Task instructions:
Write out, unchanged, the items from the line containing "Kanalizacija (112, 65)" up to and including the line containing "Sponsors (667, 145)".

Provided information:
==*==

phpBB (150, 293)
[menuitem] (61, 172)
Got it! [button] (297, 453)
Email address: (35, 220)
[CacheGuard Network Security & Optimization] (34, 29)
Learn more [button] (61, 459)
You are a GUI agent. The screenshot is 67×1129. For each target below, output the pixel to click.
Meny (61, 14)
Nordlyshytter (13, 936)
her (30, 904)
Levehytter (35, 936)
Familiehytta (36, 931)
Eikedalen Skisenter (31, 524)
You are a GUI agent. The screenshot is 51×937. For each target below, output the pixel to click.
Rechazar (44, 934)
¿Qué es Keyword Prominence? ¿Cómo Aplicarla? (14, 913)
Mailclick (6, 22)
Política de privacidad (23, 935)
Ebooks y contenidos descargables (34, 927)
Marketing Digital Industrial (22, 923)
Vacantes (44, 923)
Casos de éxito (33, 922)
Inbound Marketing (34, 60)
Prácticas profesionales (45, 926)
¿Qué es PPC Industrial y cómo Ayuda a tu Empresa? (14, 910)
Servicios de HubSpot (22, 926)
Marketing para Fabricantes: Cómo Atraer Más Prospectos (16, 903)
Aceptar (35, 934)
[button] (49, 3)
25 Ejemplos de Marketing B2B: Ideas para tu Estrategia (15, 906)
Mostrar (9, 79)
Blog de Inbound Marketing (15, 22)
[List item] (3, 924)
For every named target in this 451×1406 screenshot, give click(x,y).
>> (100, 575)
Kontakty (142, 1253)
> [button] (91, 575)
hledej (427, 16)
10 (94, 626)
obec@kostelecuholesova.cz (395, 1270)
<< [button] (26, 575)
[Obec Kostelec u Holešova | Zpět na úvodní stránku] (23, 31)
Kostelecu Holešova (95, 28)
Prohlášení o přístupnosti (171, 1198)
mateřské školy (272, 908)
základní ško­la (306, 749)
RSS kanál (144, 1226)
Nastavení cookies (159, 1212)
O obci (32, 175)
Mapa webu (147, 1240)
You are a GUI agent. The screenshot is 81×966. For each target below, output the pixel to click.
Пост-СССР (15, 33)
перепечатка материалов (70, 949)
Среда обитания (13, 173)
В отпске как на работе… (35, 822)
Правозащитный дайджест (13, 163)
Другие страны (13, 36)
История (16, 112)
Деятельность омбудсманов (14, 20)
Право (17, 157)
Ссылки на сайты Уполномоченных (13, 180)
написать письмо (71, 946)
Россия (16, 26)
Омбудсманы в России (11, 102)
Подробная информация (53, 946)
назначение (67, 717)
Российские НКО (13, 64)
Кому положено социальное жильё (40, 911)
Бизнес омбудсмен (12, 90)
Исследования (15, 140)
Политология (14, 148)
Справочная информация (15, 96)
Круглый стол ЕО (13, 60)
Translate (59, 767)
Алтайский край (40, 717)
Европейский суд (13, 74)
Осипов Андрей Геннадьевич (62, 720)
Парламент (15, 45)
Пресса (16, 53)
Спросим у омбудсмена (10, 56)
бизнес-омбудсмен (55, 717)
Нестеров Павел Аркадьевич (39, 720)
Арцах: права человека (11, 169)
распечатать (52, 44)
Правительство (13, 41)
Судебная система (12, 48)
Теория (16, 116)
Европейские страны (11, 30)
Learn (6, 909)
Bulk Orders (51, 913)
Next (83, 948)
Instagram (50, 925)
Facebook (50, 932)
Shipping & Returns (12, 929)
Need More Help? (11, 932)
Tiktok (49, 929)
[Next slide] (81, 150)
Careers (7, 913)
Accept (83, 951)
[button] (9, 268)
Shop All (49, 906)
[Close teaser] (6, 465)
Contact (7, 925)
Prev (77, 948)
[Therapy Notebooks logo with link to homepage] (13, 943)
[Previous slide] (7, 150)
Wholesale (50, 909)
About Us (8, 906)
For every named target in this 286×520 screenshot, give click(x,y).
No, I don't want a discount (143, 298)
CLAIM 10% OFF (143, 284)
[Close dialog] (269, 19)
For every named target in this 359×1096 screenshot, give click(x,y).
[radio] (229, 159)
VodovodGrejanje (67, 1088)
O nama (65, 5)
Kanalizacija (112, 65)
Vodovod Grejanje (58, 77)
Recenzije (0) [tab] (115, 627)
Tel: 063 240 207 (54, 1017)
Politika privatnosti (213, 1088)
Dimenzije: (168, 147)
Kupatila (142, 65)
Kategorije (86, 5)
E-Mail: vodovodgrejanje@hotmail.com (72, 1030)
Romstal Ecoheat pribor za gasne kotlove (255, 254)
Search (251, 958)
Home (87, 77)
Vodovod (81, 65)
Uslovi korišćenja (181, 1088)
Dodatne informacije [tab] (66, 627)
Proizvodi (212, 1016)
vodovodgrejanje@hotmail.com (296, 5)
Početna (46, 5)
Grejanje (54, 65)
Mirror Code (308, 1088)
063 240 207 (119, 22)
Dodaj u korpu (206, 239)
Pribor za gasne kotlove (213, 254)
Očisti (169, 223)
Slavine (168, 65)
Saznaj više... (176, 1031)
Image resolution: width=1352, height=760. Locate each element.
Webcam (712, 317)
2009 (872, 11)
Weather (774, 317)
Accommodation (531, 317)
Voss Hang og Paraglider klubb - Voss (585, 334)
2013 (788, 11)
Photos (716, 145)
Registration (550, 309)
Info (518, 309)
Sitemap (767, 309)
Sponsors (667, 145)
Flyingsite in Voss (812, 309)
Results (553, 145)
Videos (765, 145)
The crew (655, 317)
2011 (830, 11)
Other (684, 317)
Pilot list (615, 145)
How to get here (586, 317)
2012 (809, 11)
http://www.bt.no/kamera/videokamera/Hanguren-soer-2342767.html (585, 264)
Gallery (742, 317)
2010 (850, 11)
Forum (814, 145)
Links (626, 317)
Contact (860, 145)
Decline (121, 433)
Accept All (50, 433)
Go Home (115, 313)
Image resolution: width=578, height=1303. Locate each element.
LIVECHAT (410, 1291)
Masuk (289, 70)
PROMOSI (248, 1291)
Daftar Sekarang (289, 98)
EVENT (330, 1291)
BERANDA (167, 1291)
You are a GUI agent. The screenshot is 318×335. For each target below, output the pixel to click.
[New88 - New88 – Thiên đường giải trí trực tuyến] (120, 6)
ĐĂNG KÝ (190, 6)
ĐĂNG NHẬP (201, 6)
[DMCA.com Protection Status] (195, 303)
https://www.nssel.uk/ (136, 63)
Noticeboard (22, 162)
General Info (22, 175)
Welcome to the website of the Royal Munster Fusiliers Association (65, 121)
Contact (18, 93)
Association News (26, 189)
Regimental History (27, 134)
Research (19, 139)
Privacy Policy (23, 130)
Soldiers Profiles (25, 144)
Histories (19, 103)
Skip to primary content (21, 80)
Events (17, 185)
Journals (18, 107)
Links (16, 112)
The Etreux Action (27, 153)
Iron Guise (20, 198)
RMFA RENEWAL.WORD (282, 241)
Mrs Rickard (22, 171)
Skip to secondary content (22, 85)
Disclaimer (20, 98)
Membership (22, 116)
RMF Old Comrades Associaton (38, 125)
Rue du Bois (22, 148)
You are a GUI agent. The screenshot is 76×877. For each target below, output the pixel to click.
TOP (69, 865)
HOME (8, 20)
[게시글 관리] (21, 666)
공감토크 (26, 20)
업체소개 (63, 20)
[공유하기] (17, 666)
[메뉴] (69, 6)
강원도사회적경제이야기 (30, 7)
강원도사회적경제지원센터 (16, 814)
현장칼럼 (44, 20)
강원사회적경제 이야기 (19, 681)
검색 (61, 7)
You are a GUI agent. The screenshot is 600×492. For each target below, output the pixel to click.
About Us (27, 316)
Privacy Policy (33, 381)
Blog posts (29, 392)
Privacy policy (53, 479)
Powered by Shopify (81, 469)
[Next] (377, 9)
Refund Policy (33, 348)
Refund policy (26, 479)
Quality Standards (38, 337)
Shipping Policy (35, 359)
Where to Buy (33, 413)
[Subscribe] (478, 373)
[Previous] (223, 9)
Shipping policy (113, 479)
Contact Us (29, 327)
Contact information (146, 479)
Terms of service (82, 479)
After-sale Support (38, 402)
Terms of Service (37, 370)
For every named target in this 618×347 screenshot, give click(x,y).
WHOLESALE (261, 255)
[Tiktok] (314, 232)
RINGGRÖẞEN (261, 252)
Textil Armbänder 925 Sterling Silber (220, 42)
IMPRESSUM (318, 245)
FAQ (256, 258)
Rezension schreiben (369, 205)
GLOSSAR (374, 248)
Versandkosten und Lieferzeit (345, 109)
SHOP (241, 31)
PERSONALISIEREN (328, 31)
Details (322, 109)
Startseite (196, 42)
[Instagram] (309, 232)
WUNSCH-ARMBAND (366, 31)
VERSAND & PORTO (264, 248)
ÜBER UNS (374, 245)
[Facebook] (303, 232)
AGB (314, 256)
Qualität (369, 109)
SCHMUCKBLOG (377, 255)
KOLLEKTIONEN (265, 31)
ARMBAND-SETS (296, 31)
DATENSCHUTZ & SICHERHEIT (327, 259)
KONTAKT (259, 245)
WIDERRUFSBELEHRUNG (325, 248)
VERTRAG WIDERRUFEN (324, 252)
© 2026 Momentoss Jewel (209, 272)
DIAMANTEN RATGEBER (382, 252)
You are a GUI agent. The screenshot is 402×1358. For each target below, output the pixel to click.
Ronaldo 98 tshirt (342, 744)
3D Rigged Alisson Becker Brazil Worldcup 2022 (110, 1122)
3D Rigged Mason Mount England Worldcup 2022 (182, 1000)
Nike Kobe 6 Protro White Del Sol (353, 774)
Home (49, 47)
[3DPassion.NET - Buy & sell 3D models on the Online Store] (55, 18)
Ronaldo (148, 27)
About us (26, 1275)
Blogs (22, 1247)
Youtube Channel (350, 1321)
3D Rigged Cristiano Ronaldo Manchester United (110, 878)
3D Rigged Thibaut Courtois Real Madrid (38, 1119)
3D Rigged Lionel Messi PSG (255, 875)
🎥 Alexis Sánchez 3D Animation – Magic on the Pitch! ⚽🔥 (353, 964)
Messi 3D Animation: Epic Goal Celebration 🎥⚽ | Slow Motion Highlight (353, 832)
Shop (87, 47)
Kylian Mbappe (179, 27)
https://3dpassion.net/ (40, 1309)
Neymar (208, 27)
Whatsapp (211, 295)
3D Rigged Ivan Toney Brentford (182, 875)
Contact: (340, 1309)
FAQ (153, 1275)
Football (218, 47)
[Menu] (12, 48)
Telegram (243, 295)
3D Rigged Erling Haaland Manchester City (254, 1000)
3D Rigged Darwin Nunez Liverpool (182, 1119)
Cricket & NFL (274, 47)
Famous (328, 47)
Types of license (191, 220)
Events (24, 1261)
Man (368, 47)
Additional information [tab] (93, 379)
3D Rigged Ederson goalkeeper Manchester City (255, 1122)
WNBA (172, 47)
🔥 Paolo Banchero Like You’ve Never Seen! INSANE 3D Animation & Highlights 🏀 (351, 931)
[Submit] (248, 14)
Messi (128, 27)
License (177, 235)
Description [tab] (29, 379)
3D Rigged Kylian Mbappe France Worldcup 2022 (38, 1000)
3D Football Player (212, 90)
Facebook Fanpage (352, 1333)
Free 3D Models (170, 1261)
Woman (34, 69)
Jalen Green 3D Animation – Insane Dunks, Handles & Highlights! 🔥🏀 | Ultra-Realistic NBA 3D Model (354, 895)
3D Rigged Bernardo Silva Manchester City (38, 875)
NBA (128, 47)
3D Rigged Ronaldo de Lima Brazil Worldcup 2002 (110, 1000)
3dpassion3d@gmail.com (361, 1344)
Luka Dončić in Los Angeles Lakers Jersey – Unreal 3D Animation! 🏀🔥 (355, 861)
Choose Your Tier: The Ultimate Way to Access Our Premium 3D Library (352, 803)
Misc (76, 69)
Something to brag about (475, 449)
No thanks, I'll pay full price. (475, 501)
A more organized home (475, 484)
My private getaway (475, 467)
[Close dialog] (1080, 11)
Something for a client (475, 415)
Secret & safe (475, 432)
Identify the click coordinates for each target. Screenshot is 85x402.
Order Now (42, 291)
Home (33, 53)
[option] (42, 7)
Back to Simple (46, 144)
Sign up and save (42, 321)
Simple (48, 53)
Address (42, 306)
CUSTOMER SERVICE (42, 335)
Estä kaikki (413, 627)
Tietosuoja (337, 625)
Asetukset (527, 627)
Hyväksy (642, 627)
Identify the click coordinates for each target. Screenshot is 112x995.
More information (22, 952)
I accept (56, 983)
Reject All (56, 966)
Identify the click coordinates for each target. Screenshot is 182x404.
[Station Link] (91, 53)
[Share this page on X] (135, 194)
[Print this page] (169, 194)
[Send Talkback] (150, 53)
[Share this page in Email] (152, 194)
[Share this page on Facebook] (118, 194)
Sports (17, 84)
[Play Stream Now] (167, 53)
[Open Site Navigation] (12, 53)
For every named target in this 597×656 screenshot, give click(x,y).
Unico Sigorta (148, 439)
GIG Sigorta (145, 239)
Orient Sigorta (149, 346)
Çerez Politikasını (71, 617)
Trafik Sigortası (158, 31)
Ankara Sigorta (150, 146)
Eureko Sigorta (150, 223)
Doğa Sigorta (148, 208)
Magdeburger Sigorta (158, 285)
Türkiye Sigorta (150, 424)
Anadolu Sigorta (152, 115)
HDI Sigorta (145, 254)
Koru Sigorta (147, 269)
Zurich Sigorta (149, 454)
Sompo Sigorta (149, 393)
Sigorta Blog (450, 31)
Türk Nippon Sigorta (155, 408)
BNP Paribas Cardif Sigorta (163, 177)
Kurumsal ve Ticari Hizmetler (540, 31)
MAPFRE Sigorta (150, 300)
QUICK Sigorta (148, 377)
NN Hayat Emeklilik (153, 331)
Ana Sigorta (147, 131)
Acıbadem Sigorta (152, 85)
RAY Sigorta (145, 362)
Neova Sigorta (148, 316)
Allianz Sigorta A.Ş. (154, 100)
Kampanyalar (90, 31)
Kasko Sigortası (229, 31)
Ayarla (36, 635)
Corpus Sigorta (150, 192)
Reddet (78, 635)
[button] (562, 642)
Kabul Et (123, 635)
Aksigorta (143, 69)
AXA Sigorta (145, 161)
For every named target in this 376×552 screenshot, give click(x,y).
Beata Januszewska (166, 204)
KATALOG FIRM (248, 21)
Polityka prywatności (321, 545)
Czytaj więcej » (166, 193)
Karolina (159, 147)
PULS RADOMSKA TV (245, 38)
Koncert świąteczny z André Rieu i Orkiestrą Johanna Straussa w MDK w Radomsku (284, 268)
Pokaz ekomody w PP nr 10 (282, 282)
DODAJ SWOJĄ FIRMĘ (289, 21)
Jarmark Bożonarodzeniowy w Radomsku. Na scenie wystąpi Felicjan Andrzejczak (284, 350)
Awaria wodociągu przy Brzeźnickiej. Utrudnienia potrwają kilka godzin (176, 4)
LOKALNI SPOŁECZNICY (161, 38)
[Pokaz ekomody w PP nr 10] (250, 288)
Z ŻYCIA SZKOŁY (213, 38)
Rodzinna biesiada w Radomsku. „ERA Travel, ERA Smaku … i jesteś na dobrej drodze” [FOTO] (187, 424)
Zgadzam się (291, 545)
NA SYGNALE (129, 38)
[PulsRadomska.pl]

==*==

Completed task:
Kanalizacija (112, 65)
Vodovod Grejanje (58, 77)
Recenzije (0) [tab] (115, 627)
Tel: 063 240 207 (54, 1017)
Politika privatnosti (213, 1088)
Dimenzije: (168, 147)
Kupatila (142, 65)
Kategorije (86, 5)
E-Mail: vodovodgrejanje@hotmail.com (72, 1030)
Romstal Ecoheat pribor za gasne kotlove (255, 254)
Search (251, 958)
Home (87, 77)
Vodovod (81, 65)
Uslovi korišćenja (181, 1088)
Dodatne informacije [tab] (66, 627)
Proizvodi (212, 1016)
vodovodgrejanje@hotmail.com (296, 5)
Početna (46, 5)
Grejanje (54, 65)
Mirror Code (308, 1088)
063 240 207 (119, 22)
Dodaj u korpu (206, 239)
Pribor za gasne kotlove (213, 254)
Očisti (169, 223)
Slavine (168, 65)
Saznaj više... (176, 1031)
Image resolution: width=1352, height=760. Locate each element.
Webcam (712, 317)
2009 (872, 11)
Weather (774, 317)
Accommodation (531, 317)
Voss Hang og Paraglider klubb - Voss (585, 334)
2013 (788, 11)
Photos (716, 145)
Registration (550, 309)
Info (518, 309)
Sitemap (767, 309)
Sponsors (667, 145)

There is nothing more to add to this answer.